Mesmo sem partidas acontecendo, os visitantes seguem com acesso ao Leblon Boulevard, que reúne as ativações das dezenas de marcas parceiras do torneio. O espaço, que é boa parte coberto, protege parcialmente o evento da insatisfação gerada pelos problemas climáticos.

Atletas

O desafio organizacional é completado pela necessidade de equilíbrio esportivo. Independentemente de público, TV ou patrocinadores, o Rio Open também deve seguir definições impostas pela ATP, enquanto convive com os interesses individuais de cada atleta.

Francisco Cerúndolo, cabeça de chave número 1 e um dos principais nomes do torneio, por exemplo, criticou a organização após alegar não ter sido atendido ao pedir para alterar a data de um dos seus jogos. O argentino venceu o Argentina Open no domingo (15), em Buenos Aires, e estreou no Rio de Janeiro na terça-feira (17) com vitória. Na quarta-feira (18), porém, abandonou o jogo pelas oitavas de final por conta de uma lesão.

Após a partida, Cerúndolo indicou que o Rio Open estaria priorizando algum jogador, claramente se referindo a João Fonseca. Em nota, a organização negou que o atleta tenha solicitado mudanças nos jogos.

Neste domingo (22), por exemplo, a semifinal entre o argentino Tomás Martín Etcheverry e o tcheco Vit Kopriva foi marcada para recomeçar às 11h, após adiamento no dia anterior. Ao final do segundo set, no entanto, o jogo teve que ser suspenso por conta das “regras de calor” impostas pela ATP. A sensação térmica ultrapassava os 33ºC.

Tratando-se das semifinais existe ainda mais um problema: a final. Os jogadores que estiveram em quadra pela manhã disputarão a decisão ainda neste domingo (22). Com isso, os jogos das semis podem atrasar ainda mais o jogo decisivo e, no pior dos cenários, levá-lo para segunda-feira (23).
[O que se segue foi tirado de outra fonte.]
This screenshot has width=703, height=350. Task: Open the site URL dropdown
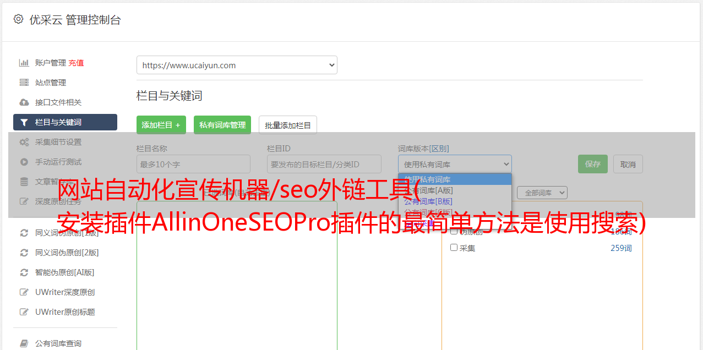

O desafio, sob este ponto de vista, também é buscar a maior igualdade de condições possível entre os finalistas e, assim, potencializar a disputa dentro de quadra.

A capacidade da organização de contornar os obstáculos criados pelas variações climáticas é, portanto, essencial para diminuir os danos esportivos, mas também de visibilidade e reputação, diante do público e dos parceiros comerciais.